**INPUT RECORDS**.
*****
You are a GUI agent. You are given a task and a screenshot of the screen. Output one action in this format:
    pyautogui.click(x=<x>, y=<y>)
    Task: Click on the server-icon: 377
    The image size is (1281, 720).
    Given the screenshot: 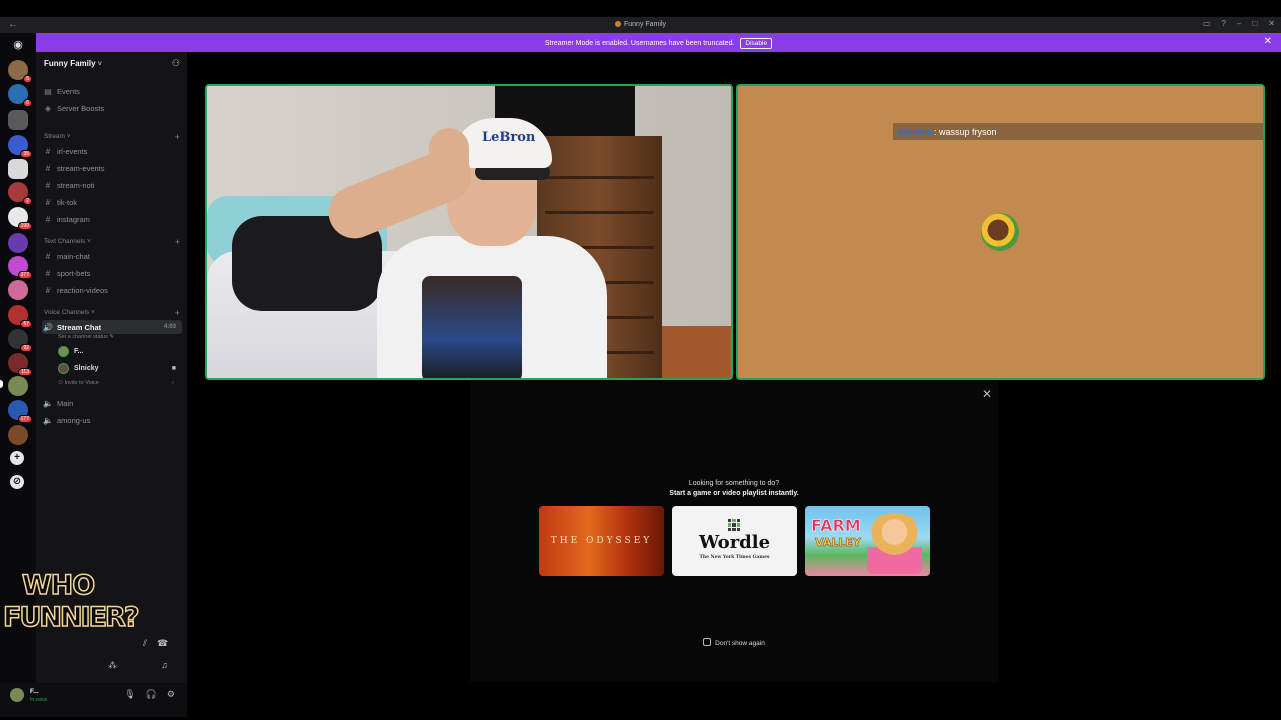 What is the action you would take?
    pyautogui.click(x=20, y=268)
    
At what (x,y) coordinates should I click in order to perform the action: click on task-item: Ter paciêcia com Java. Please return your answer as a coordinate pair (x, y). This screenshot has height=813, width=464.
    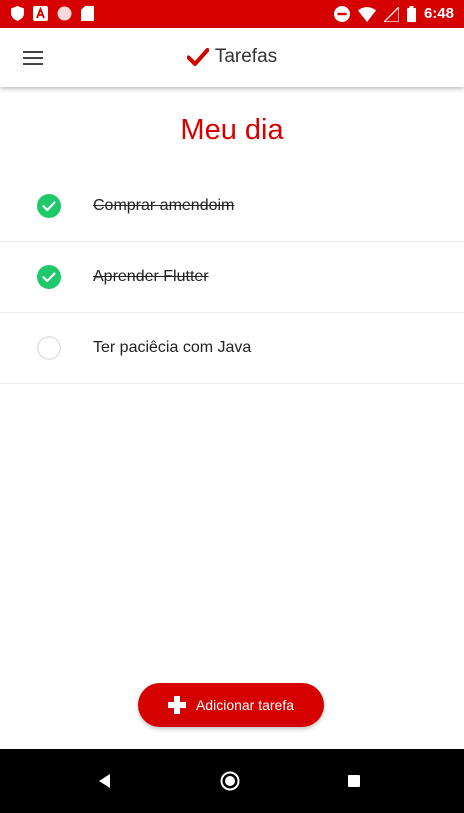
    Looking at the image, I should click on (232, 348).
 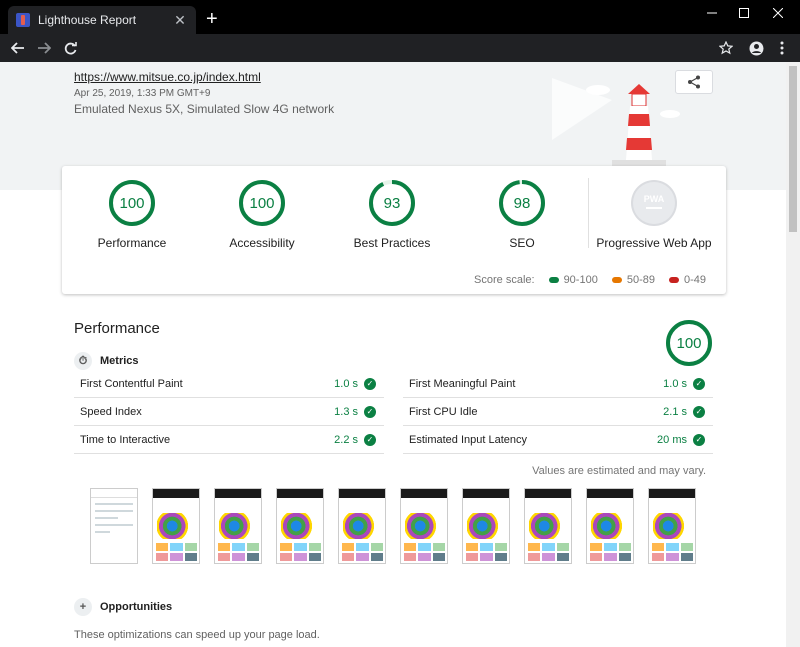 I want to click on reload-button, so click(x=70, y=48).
*****
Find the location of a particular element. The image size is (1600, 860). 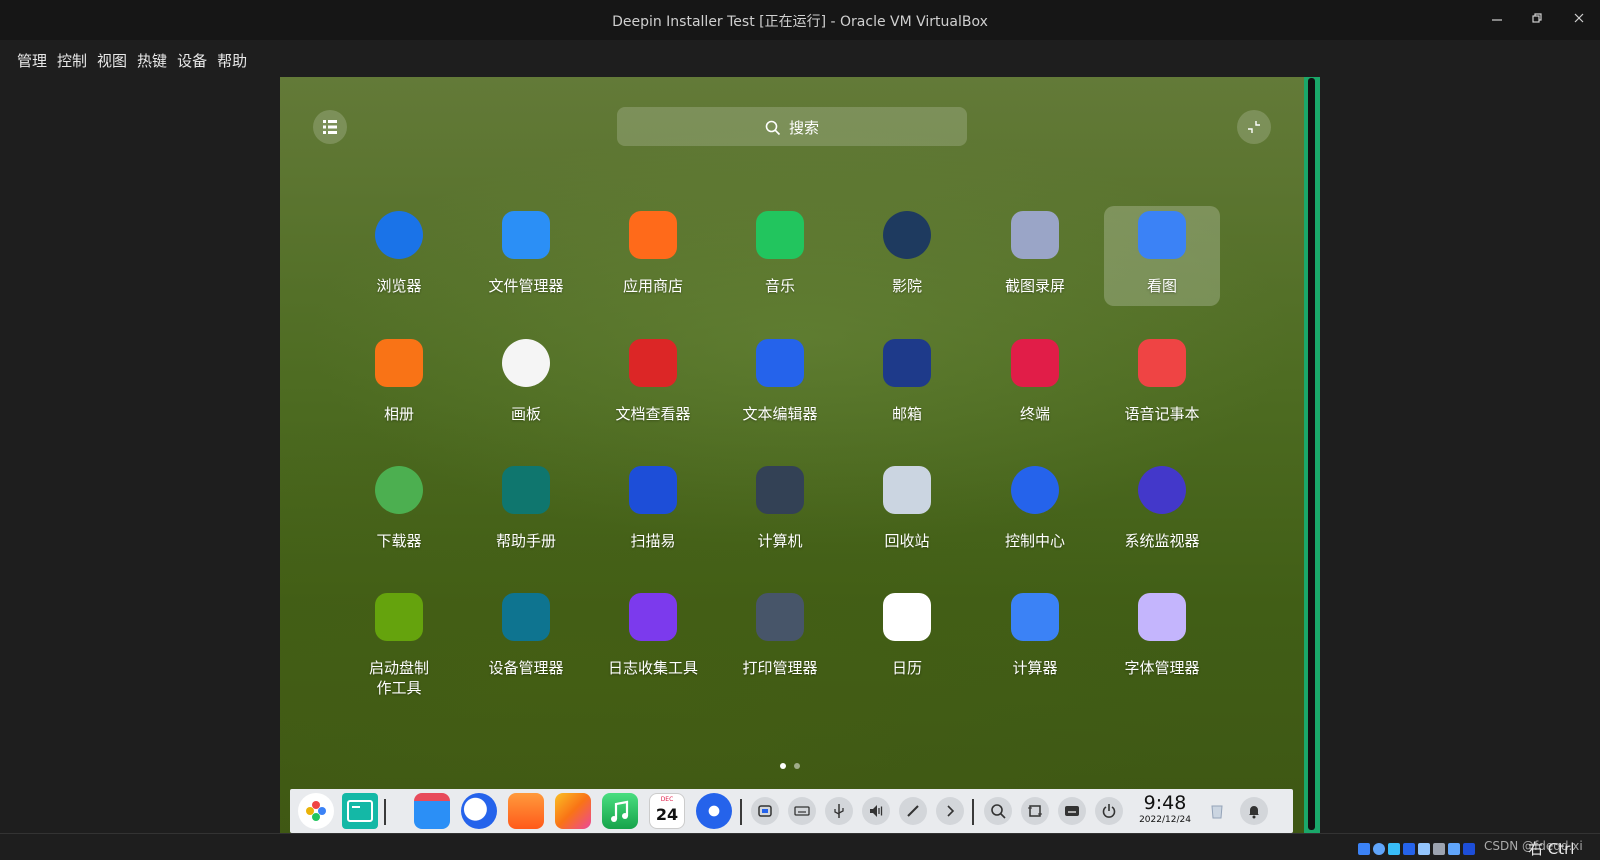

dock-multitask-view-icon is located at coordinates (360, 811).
*****
**REQUIRED WORK**.
Give as a numbered list the lines starting with the line that contains "At what (x,y)" and going on through the line that contains "I want to click", with blank lines left out. Leave the pictures out of the answer.

**SOLUTION**.
1. At what (x,y) coordinates should I click in order to perform the action: click on task-item: Ter paciêcia com Java. Please return your answer as a coordinate pair (x, y). This screenshot has height=813, width=464.
2.     Looking at the image, I should click on (232, 348).
3.   I want to click on reload-button, so click(x=70, y=48).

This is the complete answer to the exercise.